## Averaging attention distributions from the last four layers then classifying via a Linear Network

We extract the attention distribution directly from a model that has been pretrained on bias detection!

We then determine the predicted biased word, and use only the attention distribution associated with that extracted word for further classification. 

We average together the last four attention distributions of the input. The classification model is a simple super shallow neural network.
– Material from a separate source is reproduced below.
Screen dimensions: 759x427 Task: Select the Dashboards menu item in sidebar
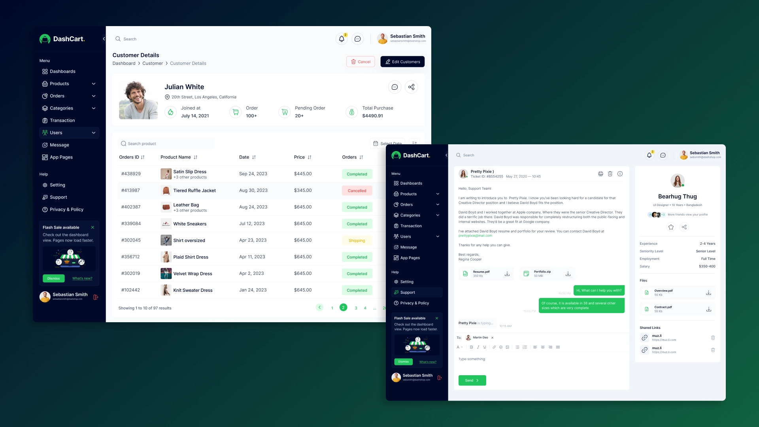point(62,72)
A random baseline performs at accuracy 0.59 

In [1]:
import sys; sys.path.append("../../../../..")
import torch 
from src.experiment import AttentionExperiment, ClassificationExperiment
from src.dataset import ExperimentDataset
from src.params import Params
from src.utils.attention_utils import reduce_attention_dist, return_idx_attention_dist
from src.utils.classification_utils import run_bootstrapping
from src.utils.shared_utils import get_bias_predictions

In [2]:
%load_ext autoreload
%autoreload 2

In [3]:
params = Params.read_params("linear-params.json")
print("model = {}".format(params.final_task['model']))
print("layers = {}".format(params.intermediary_task["attention"]["layers"]))
print("reducer = {}".format(params.intermediary_task["attention"]["reducer"]))

model = shallow_nn
layers = [8, 9, 10, 11]
reducer = avg


In [4]:
# Loading in the dataset that we are using in this experiments 
# typically this dataset is the small set of ground-truth labels
dev_dataset = ExperimentDataset.init_dataset(params.dataset)
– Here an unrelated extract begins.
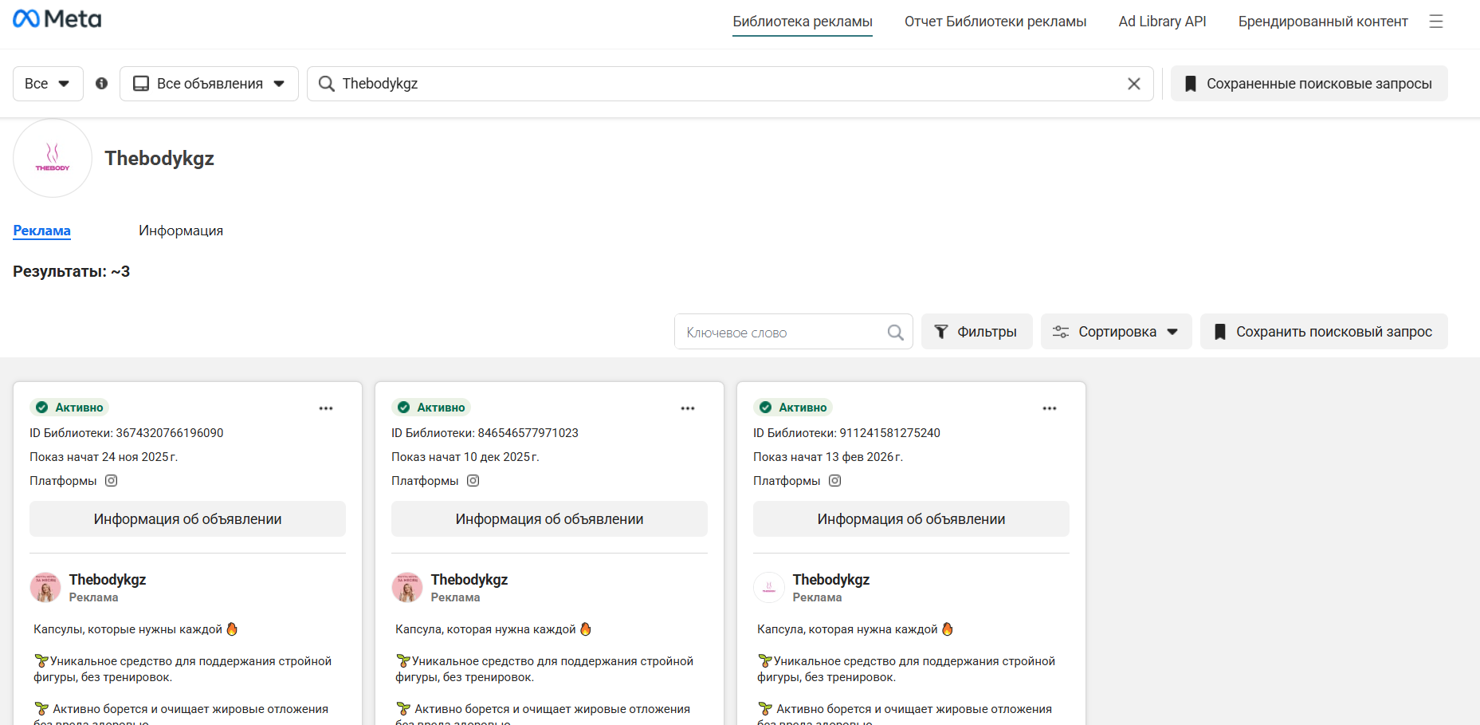Image resolution: width=1480 pixels, height=725 pixels.
Task: Click Instagram platform icon on first ad
Action: point(112,481)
03/22/2020 16:36:14 - INFO - pytorch_pretrained_bert.tokenization -   loading vocabulary file https://s3.amazonaws.com/models.huggingface.co/bert/bert-base-uncased-vocab.txt from cache at ./cache/26bc1ad6c0ac742e9b52263248f6d0f00068293b33709fae12320c0e35ccfbbb.542ce4285a40d23a559526243235df47c5f75c197f04f37d1a0c124c32c9a084
100it [00:00, 3883.40it/s]


In [5]:
import pickle 
train_dataset = pickle.load(open(params.dataset["weakly_labeled_data"], "rb"))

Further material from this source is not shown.